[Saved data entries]

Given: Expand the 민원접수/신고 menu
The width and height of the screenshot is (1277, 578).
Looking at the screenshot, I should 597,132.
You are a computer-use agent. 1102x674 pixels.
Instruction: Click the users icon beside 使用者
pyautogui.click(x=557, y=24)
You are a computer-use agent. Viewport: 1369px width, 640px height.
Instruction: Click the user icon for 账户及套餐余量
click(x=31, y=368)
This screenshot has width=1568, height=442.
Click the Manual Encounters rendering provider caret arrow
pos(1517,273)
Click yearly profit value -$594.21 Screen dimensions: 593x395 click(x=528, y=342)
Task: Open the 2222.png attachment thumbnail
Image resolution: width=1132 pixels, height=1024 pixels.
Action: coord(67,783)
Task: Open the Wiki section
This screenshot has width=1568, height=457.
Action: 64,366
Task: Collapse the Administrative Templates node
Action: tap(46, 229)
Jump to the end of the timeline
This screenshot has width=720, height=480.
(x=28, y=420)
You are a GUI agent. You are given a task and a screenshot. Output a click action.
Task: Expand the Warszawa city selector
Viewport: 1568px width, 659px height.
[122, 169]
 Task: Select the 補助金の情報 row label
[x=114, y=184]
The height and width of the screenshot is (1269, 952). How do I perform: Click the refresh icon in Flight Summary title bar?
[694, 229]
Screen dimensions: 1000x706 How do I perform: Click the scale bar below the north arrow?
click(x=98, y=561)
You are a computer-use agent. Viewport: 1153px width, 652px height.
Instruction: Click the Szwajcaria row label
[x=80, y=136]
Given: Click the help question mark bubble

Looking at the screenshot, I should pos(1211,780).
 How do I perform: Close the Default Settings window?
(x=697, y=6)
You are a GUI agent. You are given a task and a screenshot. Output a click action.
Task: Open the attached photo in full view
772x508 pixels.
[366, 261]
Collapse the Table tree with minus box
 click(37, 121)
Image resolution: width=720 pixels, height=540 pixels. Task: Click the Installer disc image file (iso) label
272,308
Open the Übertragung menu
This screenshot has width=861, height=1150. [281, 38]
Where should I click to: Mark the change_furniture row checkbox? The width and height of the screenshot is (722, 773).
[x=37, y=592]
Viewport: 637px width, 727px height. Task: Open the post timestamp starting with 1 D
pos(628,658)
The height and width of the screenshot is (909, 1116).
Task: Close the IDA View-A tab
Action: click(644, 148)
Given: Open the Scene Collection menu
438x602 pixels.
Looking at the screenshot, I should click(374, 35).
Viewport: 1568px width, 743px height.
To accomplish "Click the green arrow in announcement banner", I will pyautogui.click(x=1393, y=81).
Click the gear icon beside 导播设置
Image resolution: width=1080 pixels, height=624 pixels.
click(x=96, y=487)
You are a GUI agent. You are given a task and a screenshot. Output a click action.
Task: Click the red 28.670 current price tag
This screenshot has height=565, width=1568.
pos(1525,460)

• _WHAT NEEDS TO BE DONE_:
Above are the records; copy exactly the lines from the one with "Viewport: 1568px width, 743px height." through the final line.

• _EXERCISE ANSWER_:
Viewport: 1568px width, 743px height.
To accomplish "Click the green arrow in announcement banner", I will pyautogui.click(x=1393, y=81).
Click the gear icon beside 导播设置
Image resolution: width=1080 pixels, height=624 pixels.
click(x=96, y=487)
You are a GUI agent. You are given a task and a screenshot. Output a click action.
Task: Click the red 28.670 current price tag
This screenshot has height=565, width=1568.
pos(1525,460)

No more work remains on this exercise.